Che a questi ideali Metlicovitz credesse, pare indubitabile, benché prima di allora soltanto uno degli estremi manifesti degli anni Trenta avesse potuto far presumere una sua adesione ai dettami del regime (Acquistate prodotti italiani era il motto di quel suo lavoro, del 1934). Che ci credesse fermamente è comprovato dalla sua stessa presenza – non estemporanea od occasionale, dunque – a tutt’e tre le edizioni del Premio. Rimane il fatto che nella mostra al Museo Ala-Ponzone nessuno dei suoi lavori era presente, tanto che la fisionomia stessa di quelle opere è deducibile – in bianco e nero – soltanto dai cataloghi d’epoca che le riproducono. Il primo dei tre quadri, rintracciato dai curatori, non è stato prestato dall’attuale proprietario; il secondo – esistente – non è stato esattamente localizzato; del terzo si sono perdute le tracce in Germania, dove Stirpe fu inviato per essere esposto nell’amica Germania, precisamente in una mostra ad Hannover (e pare sia stato poi acquistato dall’allora borgomastro).
La Giornata della fede è comunque riprodotta – sezione “opere non in mostra” – nel catalogo della mostra da poco conclusasi (Contemplazioni Editore): catalogo che dà conto esaurientemente di una rassegna senza dubbio coraggiosa (dote che di certo non difetta a un bastian contrario quale Sgarbi…), ma altresì storicamente interessante e talora di notevole livello artistico. Se, fra la trentina di opere selezionate (tutte di ampia metratura), Sgarbi – come pare – ha prediletto particolarmente le gremite Colonie fluviali di Giuseppe Moroni, le opere qualitativamente più significative – di un realismo quasi ovattato e suggestivamente atemporale – erano probabilmente quelle dedicate da Baldassarre Longoni al mondo agricolo: Aratura, Mietitura, Bonifica.

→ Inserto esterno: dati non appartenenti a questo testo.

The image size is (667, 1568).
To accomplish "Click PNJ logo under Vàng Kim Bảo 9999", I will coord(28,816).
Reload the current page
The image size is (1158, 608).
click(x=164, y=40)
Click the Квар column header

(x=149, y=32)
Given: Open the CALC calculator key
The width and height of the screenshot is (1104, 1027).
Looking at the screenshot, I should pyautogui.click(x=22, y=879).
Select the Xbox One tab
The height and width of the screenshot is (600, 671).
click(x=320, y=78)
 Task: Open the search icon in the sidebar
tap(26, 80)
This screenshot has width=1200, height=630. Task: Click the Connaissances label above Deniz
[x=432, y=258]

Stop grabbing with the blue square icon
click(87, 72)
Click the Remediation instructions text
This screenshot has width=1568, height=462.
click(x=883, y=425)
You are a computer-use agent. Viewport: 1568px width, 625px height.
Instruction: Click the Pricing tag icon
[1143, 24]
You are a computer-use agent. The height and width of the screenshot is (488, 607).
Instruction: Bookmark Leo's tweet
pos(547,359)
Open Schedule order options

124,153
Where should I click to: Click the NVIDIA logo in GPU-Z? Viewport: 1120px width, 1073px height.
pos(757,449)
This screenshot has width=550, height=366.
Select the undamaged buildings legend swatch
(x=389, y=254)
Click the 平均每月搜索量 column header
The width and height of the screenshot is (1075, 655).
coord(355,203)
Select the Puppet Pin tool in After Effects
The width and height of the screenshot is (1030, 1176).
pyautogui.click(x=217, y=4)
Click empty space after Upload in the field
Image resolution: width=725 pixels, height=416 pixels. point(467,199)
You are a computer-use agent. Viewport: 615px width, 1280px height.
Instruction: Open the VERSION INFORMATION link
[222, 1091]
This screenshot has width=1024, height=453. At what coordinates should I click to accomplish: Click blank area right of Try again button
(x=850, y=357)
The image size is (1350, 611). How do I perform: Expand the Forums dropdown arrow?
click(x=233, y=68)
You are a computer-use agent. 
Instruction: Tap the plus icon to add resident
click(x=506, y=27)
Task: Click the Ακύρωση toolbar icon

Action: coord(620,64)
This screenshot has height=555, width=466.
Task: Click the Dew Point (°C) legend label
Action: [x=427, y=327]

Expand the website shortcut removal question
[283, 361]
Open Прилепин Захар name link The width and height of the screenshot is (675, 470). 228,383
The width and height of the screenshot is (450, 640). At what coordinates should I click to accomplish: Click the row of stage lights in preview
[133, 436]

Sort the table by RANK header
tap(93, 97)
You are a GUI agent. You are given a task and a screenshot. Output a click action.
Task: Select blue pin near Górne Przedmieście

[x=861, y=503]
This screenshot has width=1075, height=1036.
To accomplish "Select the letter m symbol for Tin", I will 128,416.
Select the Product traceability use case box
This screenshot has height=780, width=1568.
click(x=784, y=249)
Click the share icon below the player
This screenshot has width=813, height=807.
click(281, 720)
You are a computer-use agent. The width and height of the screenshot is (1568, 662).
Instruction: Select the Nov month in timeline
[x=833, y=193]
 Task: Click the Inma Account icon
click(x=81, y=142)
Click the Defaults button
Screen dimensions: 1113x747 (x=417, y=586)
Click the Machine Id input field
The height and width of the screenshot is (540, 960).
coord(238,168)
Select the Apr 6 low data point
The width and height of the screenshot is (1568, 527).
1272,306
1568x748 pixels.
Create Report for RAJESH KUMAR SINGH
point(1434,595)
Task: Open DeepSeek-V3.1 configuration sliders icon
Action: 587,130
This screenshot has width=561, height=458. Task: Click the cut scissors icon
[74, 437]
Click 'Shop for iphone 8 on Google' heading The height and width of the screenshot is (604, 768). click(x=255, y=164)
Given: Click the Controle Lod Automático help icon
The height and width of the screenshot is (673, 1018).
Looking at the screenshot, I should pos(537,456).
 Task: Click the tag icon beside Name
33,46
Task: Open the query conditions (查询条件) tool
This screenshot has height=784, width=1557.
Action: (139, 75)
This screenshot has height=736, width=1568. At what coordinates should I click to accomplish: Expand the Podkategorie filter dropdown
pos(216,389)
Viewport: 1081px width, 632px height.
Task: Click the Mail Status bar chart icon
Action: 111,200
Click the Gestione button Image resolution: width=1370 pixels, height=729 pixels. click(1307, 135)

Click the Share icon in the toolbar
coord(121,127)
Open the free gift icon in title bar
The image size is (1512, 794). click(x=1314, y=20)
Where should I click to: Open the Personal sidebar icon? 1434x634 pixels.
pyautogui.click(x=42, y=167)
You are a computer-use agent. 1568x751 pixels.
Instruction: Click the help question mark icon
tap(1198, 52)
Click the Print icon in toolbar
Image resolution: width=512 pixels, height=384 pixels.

Arte di propaganda? Certamente non nella pittura di Longoni. Arte di propaganda? Sì, senza dubbio, nella mezza dozzina di mediocri opere rappresentanti piccole folle assorte nell’ascolto dei discorsi del “Duce”, grazie alla diffusione di quelle Radio Balilla (dodici esemplari accatastati in mostra) prodotte intensivamente da molte fabbriche italiane e distribuite lungo lo Stivale negli anni ’37 e ’38. Mica gratis, però: al bel prezzo, anzi, di 430 lire. Ma per una fervida “ascoltazione” (così il titolo di un quadro) della Voce Forte del regime, questo e altro. Prima del Diluvio imminente.
(E chissà che prima o poi non rifaccia capolino la trovata di un nuovo “Premio Cremona”. L’arte, daccapo, al servizio dell’Idea, o piuttosto del Potere vigente. Perché no? Lo si è già visto non solo in Italia, ma quasi dappertutto, in questo nostro brutto mondo affamato di Voci e di Uomini forti. Ci potrebbe pensare qualche gerarchetto locale, alla Farinacci. Sarebbe un bel colpo, e il Capo – chiunque egli fosse – ne sarebbe felice).